Johnson boasted about the class’ heavy workload.

“If you don’t study, you’re dead in the water,” she said with a proud smile on her face.

Walker hopes his students’ pride in their work will extend beyond the walls of his classroom. He plans for his students to take the National Latin Exam, a test that more than 100,000 classics students across the country take every year in the hopes of earning a prestigious “perfect paper” certificate or a gold or silver medal.

When his students perform well on the National Latin Exam – he says “when,” not “if” – Walker looks forward to presenting them with their medals in front of the entire school, encouraging the kind of admiration usually reserved for athletes who have won a big game.

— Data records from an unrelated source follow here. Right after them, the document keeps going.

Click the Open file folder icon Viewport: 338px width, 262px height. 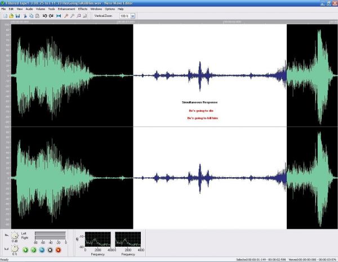pyautogui.click(x=11, y=16)
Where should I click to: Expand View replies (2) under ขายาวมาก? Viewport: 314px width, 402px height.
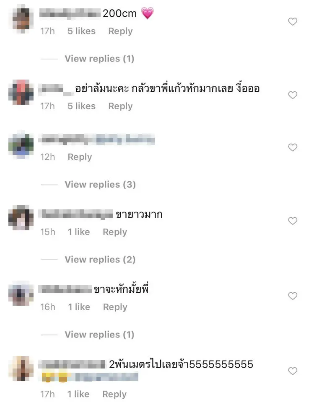tap(100, 260)
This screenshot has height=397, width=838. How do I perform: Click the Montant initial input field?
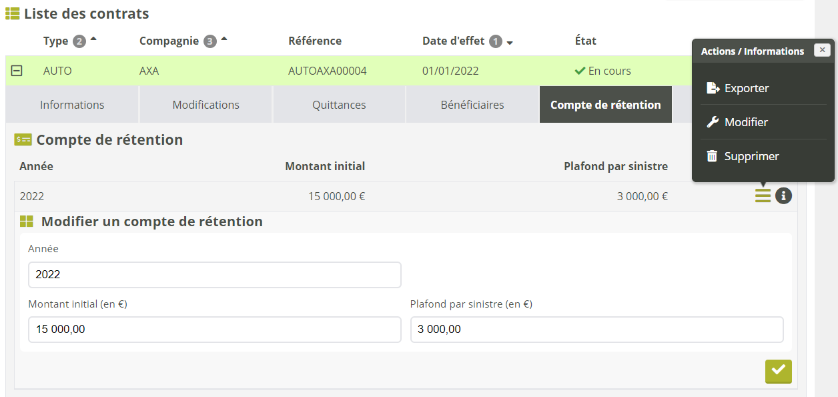214,329
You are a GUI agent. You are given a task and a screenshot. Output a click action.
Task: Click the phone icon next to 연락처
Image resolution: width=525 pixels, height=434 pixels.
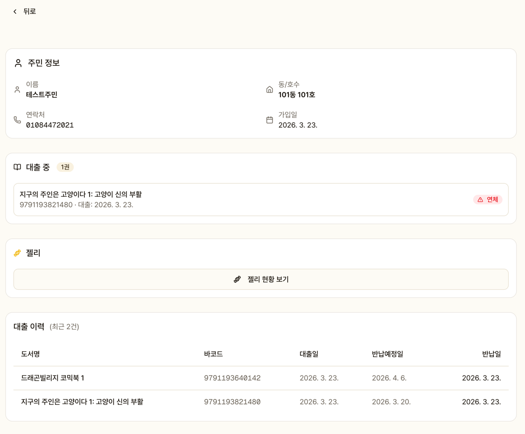click(17, 120)
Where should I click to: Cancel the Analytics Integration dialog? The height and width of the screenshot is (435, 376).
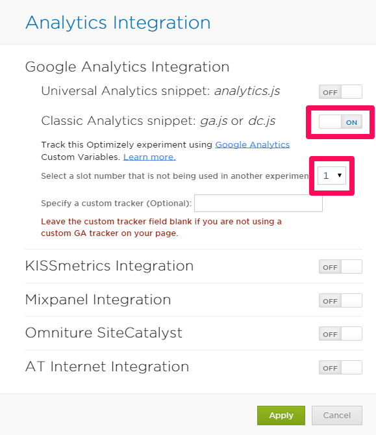click(336, 415)
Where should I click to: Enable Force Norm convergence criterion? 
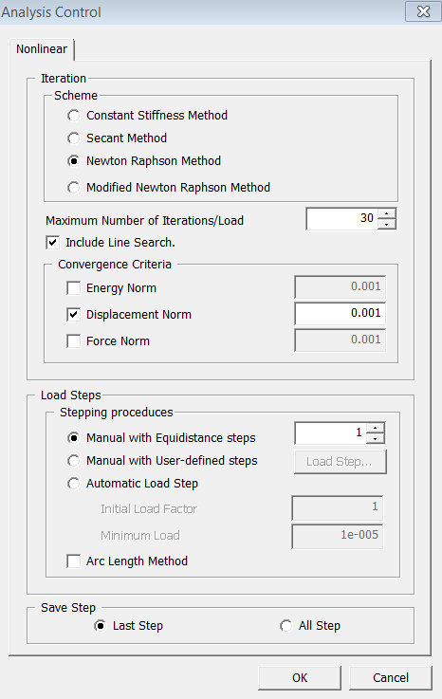(x=74, y=341)
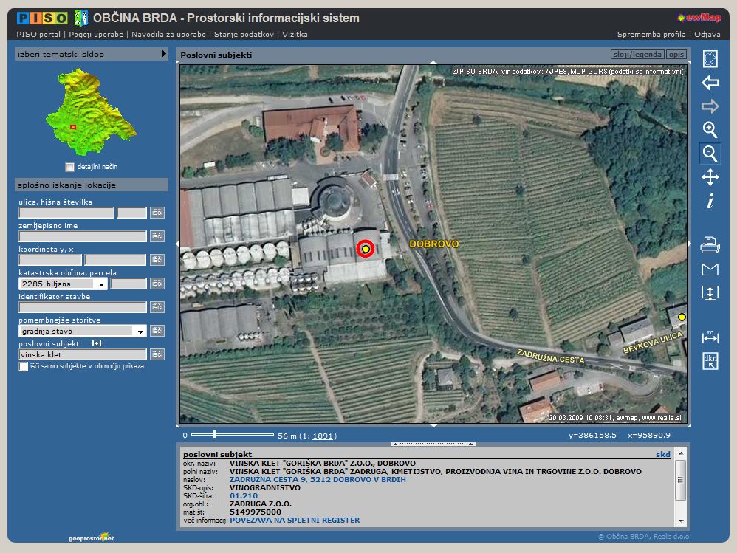This screenshot has width=737, height=553.
Task: Select the zoom in magnifier tool
Action: 710,130
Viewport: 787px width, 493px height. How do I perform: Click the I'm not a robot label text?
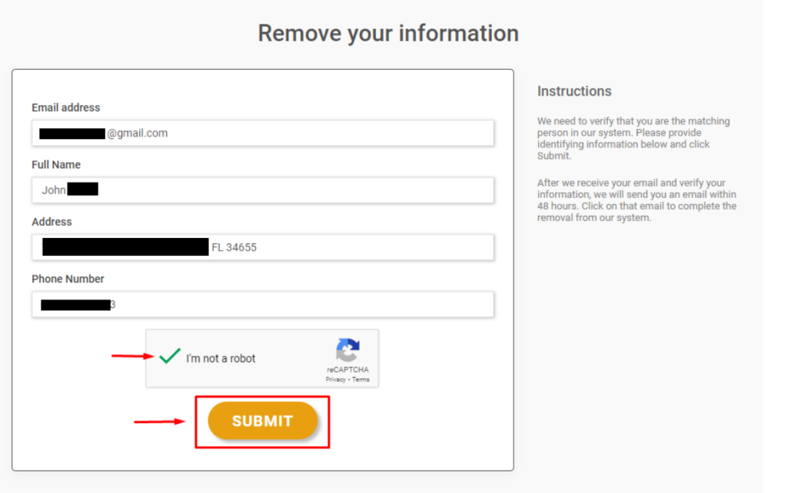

“It gives the students a chance, if they get an award like this, to receive it in front of the school and to receive everyone’s adulation,” Walker said. “Because far too often it’s just the athletes who get this.”

Though the National Latin Exam, which is administered in March, is still several months off, Walker said he’s already seeing signs that his Latin students are inspiring awe in others not enrolled in the class.

When students in his English and learning strategies classes see Latin words and sentences left on his dry erase boards after Latin class, they ask Walker what they mean.

“I get to tell them it’s Latin and maybe explain a little about it,” Walker said. “It’s like hieroglyphics … I don’t doubt that it impresses other students. Others can see the Latin language. They see how weird and exotic it is. That’s what lends the admiration in my students.”